──────── Exercise inputs

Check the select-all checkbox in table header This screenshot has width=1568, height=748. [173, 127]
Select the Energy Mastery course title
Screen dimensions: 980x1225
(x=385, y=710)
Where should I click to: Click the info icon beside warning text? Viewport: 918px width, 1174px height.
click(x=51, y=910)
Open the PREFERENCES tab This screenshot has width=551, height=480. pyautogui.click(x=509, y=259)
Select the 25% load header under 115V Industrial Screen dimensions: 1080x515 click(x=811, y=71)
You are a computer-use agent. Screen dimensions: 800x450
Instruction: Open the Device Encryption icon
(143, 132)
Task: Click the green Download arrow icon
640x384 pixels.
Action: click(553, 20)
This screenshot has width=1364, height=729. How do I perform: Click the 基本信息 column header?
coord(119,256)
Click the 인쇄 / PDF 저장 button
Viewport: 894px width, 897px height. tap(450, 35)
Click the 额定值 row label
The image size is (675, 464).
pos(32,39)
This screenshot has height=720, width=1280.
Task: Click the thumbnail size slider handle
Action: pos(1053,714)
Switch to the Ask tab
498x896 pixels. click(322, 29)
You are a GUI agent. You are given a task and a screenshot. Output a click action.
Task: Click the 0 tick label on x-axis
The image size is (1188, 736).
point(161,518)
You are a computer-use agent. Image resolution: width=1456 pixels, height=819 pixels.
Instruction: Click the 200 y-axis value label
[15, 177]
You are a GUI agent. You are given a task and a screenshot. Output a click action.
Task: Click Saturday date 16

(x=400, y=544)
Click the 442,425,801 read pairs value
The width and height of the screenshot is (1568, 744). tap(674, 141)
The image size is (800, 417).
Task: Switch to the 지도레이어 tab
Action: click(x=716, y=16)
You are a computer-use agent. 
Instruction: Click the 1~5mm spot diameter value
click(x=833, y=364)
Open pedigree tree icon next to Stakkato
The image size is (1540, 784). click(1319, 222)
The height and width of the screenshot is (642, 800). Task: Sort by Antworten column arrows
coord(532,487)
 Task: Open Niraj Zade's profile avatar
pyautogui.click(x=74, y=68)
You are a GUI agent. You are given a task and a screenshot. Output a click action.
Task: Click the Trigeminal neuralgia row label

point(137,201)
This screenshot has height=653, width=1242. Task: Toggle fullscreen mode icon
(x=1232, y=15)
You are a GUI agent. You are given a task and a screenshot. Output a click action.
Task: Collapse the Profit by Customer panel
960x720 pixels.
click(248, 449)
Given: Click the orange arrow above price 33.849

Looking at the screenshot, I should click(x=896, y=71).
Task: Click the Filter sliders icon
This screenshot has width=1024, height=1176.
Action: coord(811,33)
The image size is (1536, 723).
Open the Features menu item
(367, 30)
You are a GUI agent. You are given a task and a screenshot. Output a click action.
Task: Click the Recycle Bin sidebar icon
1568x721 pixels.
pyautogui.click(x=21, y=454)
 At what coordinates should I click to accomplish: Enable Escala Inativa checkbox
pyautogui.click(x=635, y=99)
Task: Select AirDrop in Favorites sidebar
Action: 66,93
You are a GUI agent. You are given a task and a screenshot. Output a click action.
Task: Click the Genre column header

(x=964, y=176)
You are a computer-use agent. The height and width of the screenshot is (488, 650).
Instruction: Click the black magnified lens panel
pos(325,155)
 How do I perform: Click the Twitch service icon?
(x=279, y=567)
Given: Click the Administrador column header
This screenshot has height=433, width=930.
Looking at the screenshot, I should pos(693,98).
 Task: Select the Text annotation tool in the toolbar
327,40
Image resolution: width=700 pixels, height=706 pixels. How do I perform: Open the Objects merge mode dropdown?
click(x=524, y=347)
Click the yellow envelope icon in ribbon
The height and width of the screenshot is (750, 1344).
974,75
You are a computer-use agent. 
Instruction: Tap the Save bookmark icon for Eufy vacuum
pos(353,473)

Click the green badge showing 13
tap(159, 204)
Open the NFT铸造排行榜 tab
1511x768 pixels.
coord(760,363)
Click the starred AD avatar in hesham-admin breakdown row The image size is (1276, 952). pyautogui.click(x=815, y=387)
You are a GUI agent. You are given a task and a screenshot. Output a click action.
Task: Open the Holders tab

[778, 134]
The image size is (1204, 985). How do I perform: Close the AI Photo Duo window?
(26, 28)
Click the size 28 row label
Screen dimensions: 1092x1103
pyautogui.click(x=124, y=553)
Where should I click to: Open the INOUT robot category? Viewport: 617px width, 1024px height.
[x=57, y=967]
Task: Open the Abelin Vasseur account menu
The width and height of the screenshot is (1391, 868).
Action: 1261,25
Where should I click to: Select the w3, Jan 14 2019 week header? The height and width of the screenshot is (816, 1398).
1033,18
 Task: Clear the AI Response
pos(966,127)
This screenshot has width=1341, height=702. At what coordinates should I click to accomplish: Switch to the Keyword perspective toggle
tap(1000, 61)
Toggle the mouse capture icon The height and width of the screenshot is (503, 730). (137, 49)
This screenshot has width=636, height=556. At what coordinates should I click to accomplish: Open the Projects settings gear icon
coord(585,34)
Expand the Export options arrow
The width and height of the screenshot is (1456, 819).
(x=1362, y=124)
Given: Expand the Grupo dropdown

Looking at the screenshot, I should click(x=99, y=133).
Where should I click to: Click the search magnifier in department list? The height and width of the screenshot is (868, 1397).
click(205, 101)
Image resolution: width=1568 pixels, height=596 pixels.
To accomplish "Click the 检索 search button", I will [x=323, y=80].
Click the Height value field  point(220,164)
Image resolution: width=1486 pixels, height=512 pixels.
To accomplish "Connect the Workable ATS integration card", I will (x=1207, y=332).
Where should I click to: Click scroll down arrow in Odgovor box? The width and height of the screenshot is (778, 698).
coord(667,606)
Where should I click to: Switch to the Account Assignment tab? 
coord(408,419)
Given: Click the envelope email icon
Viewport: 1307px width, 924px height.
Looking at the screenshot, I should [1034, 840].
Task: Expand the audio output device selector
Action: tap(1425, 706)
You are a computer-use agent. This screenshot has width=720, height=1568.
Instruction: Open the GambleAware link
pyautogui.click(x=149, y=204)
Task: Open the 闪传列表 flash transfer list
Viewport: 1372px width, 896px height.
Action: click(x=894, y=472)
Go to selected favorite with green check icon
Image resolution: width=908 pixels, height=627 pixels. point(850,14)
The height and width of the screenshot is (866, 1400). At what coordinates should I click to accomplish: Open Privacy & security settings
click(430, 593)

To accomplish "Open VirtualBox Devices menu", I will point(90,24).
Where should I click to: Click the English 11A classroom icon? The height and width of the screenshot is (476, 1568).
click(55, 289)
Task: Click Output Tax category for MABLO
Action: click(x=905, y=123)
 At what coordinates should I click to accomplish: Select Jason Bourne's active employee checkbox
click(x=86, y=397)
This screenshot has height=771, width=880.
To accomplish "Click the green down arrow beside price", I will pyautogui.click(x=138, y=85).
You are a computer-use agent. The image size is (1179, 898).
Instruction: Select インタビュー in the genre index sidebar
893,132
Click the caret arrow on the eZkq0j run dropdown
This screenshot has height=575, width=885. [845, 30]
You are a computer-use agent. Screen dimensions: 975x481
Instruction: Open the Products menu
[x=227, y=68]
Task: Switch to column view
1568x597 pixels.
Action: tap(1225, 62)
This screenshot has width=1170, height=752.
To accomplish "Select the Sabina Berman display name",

────────────────

Rewrite everything from the start of the lines down through the line containing "click(x=51, y=910)", substituting "help icon" for "info icon" and leaving the rest unchanged.

Check the select-all checkbox in table header This screenshot has width=1568, height=748. [173, 127]
Select the Energy Mastery course title
Screen dimensions: 980x1225
(x=385, y=710)
Where should I click to: Click the help icon beside warning text? Viewport: 918px width, 1174px height.
click(x=51, y=910)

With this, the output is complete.